Excited theater-goers photographed playbills next to their faces and scanned the theater before applauding the opening seconds of Antoinette Chinonye Nwandu's jolting Pass Over viscerally directed by Danya Taymor and starring Jon Michael Hill (Moses), Namir Smallwood (Kitch), and Gabriel Ebert (Master/Ossifer).

Under the harsh light of a single streetlamp, Moses and Kitch joust and macho strut actively slinging the N-word at each other. Wearing homeless attire--dirty sweats and baggy jeans (by Sarafina Bush) -- the two men champion existential hopes for the future infused by embodied demons from the past. They taunt each other with rhymes and lift their spirits by recounting 10-best lists. Are they traveling forward, backward and or stuck in place? 

After one of the "best 10" matches, a tall, lean man dressed in a white suit appears. He's holding a basket that's meant for his grandmother? Punctuating his non-aggressive, gentlemanly language with a slew of gosh, golly and gheez exclamation points, the white man in white invites Moses and Kitch to a picnic.

Like a "horn of plenty" the lavish lunch items materialize one after another from the basket--including, but not limited to-- bottles of wine, a pie, chicken and turkey legs. When the stranger reveals his name is Master, Kitch and Moses fail to accept it as just another name.

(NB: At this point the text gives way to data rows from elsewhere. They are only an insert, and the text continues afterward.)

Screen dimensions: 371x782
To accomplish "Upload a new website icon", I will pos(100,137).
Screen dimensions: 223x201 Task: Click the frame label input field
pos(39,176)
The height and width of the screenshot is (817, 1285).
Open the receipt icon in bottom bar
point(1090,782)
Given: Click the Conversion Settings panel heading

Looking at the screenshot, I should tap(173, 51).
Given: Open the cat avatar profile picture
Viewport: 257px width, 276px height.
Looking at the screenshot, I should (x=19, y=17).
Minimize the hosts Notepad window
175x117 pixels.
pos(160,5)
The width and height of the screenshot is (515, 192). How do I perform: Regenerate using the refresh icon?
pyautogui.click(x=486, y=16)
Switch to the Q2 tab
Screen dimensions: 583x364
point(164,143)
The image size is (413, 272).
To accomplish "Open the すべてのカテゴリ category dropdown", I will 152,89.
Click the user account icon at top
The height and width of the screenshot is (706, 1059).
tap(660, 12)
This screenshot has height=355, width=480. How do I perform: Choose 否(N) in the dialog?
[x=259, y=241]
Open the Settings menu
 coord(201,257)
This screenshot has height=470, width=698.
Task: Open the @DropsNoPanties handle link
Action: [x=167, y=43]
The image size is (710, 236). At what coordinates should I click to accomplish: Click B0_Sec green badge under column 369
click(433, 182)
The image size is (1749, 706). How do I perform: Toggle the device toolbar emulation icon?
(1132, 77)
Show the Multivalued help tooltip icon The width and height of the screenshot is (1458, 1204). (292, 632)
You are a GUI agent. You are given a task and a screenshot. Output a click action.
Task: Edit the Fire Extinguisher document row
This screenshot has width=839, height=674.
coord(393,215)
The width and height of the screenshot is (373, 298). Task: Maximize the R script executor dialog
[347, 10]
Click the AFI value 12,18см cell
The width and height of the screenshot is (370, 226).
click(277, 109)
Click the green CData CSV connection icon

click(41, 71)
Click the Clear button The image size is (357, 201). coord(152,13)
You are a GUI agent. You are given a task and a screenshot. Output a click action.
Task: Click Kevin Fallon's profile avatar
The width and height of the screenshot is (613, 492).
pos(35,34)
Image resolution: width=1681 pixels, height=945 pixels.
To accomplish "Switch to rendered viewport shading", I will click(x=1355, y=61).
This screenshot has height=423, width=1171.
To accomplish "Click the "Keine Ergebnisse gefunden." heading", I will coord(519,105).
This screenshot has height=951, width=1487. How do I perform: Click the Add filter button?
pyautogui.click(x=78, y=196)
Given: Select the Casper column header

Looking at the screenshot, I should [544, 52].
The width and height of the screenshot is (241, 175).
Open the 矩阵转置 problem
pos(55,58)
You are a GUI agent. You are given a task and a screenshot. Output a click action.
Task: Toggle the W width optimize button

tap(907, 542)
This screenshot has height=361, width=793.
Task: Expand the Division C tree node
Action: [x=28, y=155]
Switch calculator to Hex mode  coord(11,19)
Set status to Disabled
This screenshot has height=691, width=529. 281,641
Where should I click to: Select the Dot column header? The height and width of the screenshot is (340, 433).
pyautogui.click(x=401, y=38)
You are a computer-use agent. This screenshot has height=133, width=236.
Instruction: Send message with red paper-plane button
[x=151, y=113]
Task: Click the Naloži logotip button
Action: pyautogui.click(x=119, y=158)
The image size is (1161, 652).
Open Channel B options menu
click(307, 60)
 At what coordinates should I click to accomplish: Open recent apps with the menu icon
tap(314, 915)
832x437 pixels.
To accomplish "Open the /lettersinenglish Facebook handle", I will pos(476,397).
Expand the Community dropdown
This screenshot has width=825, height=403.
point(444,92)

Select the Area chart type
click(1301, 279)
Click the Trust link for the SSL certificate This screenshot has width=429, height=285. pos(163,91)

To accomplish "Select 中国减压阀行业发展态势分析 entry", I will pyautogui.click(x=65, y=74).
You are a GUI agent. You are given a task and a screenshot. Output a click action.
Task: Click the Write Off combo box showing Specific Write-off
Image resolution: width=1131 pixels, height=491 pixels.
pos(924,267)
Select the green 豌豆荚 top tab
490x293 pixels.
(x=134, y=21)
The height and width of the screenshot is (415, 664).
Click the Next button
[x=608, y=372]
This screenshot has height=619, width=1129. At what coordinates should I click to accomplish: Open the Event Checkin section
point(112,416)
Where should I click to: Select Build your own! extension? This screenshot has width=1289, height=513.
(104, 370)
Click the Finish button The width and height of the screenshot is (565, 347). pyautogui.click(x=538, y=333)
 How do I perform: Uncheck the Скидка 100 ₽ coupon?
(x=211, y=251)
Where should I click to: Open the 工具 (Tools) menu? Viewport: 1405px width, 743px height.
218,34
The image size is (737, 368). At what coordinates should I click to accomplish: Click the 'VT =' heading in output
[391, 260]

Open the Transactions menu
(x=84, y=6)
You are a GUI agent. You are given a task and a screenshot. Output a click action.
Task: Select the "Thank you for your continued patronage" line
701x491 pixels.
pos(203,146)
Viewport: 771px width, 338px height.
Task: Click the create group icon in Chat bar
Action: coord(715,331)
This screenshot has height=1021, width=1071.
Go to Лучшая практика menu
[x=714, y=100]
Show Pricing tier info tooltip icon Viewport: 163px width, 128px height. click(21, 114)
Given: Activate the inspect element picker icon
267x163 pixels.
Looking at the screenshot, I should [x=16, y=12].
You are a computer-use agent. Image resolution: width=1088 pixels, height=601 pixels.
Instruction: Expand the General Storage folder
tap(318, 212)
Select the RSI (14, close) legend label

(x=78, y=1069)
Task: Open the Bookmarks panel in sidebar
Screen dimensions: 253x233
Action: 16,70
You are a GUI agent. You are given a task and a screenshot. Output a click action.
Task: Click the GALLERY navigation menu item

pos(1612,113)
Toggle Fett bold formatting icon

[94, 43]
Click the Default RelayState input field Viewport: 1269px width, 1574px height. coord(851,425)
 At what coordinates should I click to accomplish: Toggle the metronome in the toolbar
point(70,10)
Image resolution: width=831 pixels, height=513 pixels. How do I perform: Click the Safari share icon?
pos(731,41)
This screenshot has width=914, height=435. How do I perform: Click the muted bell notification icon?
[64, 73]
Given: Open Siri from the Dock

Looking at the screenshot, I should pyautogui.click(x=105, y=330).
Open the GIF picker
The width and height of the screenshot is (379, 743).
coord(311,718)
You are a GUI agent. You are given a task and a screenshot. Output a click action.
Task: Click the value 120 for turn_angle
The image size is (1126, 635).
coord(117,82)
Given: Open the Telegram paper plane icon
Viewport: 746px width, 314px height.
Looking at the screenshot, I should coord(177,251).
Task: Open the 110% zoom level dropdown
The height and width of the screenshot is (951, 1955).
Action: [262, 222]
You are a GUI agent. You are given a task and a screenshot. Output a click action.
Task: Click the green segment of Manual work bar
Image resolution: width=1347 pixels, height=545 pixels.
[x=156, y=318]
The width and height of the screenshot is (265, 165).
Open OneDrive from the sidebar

Master's interruption kicks up the already animated energy level, and after Master starts to sing Louis Armstrong's famous song What A Wonderful World, Moses and Kitch join their voices to Master's crooning like old-time doo-woop groups gathered under the corner streetlight. And the audience erupts in applause.

At a little over 90 minutes, the actors fiercely tangle with ghosts and magical thinking constantly complimenting each other in physical and vocal style. More percussive, Moses's hardness, and steely ideas pop against Kitch's lyricism fluidly morphing from one mental position to another.  After Master leaves, another visitor arrives, perhaps the one they have been expecting but the ending is not necessarily the one we were expecting.

Haunted by drafts of centuries-old horrors, Pass Over rides into the future on the back of humor and human resilience. Pass Over is a drama for our time.